Though I normally like my job (you know as much as most people like their job), in the past six months it had devolved into a boring menial task position, one that had me doing repetitive production work instead of actual design (I’m a sr. designer at a small branding agency). The problem was (and still is) that I am good at my job. Too good. I’m the one that people turn to to get the project done in time. I can work faster and more efficient than most people, and thus I often times get stuck doing the mundane tasks (make this powerpoint! do these five changes the client asks for! we have a meeting in 5 minutes and I need you to print and bind these four books!) because I can crank it out in time for the deadline. Usually.
But it was getting a bit ridiculous. I was being stressed and unhappy at the state of my situation. I also was going home and was not only exhausted but totally depressed.
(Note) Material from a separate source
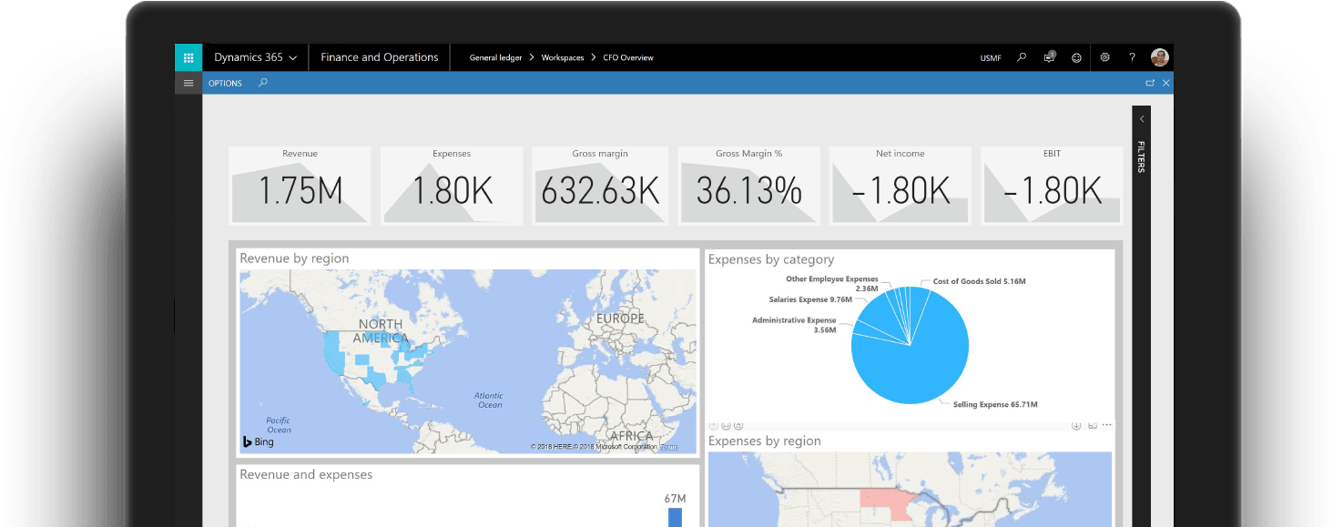Toggle the hamburger menu below the OPTIONS bar

[x=188, y=83]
And then I was given some advice that seemed totally counterintuitive. Instead of going home and ordering pizza delivery and watching TV (the equivalent to eat cheap candy, comforting in the short run, but ultimately empty calories and unfulfilling) perhaps I should work more. Perhaps I should pick a personal project and do that in my spare time – something that I cared about, something that was just for me. What spare time, I wondered in my head? But then I decided to do ignore that doubt and dive right in. This blog will track my ongoing process with that project.
I call it “Eat the Love” – and I hope you enjoy.